Por Douglas Zabala

Estamos en el año 1830, en pleno trance de separación definitiva del sueño bolivariano. Ya en Valencia está en pleno desarrollo el Congreso Constituyente, instalado en aquel octubre cargado de venezolanidad. Apenas habían transcurrido meses de habernos declarado independiente de la Gran Colombia, y ya la sombra de una agresión se cierne como una amenaza.

El General José Antonio Páez, el Héroe de la Independencia convertido ahora en presidente, ha enviado un mensaje urgente. Desde Bogotá, el gobierno de la Nueva Granada, inestable y fracturado, parece no aceptar la secesión. Rumores de ejércitos que se movilizan hacia nuestras fronteras estallan en los pasillos donde sesionaba el Congreso.
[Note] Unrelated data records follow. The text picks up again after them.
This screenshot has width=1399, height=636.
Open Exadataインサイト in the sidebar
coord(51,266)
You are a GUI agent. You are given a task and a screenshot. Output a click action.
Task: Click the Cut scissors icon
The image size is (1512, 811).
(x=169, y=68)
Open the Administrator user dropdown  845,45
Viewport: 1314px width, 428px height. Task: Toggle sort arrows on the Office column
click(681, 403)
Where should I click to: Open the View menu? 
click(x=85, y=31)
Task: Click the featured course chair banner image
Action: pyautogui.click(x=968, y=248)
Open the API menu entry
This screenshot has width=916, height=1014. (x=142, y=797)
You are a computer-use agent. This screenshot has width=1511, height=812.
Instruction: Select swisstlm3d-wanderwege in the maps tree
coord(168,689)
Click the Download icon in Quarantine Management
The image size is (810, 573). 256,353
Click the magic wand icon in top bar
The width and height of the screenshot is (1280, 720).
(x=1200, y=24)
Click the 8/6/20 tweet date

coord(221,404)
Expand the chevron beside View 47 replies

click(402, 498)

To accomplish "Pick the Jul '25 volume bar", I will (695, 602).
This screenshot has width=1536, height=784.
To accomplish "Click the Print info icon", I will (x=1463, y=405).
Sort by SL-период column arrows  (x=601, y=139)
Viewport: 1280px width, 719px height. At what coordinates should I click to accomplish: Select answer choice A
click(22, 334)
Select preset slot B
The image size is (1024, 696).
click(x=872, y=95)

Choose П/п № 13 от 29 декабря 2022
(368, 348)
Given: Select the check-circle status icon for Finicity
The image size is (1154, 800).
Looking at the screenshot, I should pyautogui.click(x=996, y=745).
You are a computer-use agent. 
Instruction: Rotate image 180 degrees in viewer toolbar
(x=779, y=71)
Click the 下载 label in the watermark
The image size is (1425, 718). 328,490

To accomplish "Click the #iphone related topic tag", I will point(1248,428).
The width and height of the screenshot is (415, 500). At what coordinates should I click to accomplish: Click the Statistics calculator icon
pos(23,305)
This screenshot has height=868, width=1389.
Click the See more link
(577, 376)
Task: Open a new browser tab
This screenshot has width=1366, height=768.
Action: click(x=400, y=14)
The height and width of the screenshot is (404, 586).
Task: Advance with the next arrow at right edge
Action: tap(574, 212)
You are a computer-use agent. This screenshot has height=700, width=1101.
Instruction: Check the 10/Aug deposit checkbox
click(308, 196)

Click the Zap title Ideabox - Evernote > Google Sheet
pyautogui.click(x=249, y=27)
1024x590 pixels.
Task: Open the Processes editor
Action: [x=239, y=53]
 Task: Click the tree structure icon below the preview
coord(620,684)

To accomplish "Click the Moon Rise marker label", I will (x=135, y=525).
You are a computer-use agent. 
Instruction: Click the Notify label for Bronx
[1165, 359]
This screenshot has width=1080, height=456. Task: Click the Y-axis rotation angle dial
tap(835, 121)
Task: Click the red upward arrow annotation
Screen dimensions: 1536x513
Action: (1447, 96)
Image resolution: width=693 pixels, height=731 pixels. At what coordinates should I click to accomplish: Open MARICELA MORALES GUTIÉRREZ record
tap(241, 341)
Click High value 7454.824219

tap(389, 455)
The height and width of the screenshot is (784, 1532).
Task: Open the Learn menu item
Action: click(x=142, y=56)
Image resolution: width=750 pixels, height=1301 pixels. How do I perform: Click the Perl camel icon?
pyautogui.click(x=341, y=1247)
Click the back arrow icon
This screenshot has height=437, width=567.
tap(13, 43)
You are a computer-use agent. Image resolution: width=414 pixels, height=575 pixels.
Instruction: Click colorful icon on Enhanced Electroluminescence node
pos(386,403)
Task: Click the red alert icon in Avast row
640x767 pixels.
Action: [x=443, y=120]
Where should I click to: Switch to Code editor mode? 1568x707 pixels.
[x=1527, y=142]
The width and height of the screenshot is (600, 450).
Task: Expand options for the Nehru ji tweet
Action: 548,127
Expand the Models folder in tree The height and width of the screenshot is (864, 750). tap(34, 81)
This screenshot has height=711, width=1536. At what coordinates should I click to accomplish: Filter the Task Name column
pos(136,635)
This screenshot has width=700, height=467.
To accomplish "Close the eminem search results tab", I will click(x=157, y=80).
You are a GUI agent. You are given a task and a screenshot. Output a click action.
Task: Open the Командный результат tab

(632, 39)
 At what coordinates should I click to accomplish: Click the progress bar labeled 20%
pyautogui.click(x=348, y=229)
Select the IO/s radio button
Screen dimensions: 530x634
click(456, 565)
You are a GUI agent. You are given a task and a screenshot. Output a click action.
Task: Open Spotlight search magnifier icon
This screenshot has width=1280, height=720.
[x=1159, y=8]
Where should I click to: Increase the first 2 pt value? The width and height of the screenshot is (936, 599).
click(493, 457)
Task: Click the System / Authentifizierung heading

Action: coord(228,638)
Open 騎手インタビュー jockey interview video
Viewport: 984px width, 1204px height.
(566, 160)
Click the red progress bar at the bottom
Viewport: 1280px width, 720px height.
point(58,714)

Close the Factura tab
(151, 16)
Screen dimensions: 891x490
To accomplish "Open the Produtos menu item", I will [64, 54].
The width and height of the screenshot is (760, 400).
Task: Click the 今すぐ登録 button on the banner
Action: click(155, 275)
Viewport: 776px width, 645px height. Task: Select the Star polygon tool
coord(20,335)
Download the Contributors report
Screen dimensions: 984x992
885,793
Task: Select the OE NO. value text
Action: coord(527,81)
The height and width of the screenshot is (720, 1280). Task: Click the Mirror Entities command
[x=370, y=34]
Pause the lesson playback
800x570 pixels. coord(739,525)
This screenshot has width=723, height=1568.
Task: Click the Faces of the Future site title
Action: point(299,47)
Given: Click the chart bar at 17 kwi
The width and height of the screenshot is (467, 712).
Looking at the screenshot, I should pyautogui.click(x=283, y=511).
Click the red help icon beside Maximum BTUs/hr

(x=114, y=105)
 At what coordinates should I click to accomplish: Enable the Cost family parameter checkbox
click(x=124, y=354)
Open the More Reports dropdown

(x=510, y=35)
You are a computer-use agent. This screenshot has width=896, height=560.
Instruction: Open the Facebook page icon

Se escuchan desde Bogotá, discursos que hablan de «reintegrar» el territorio venezolano. De este lado surge el temor a que el sueño de libertad se desmorone antes de nacer. De inmediato los constituyentes resuelven por unanimidad autorizar al presidente de la naciente República para declarar la guerra, y ponerse a la cabeza del ejército, en caso de una invasión por parte de la Nueva Granada.

Así lo señalaba en su Art. 4°: “En el caso funesto de una agresión, que se tendrá por declaratoria de guerra, si la suerte de las armas llevare nuestras tropas hasta el corazón de la Nueva Granada, su conducta se limitará a establecer el Gobierno constitucional en toda su libertad y acción, y a exigir todas las garantías de orden y estabilidad, que sean bastantes para poner a cubierto a Venezuela de nuevas tentativas contra su soberanía y libertad”.

Pero este no es un decreto de guerra. Es un acto de contención estratégica. Los legisladores, redactan con precisión de cirujanos. Es un documento que habla de «pueblos hermanos» mientras ordena cubrir las fronteras con soldados. Autoriza al presidente a declarar la guerra, pero solo si son invadidos primero.

El decreto es el grito de un niño que acaba de nacer y ya debe aprender a pelear. Es el documento fundacional de un país que se construye no solo con leyes, sino con la sombra del riesgo invasor.

La invasión nunca llegó, pero fue la primera piedra en nuestra doctrina por la defensa nacional.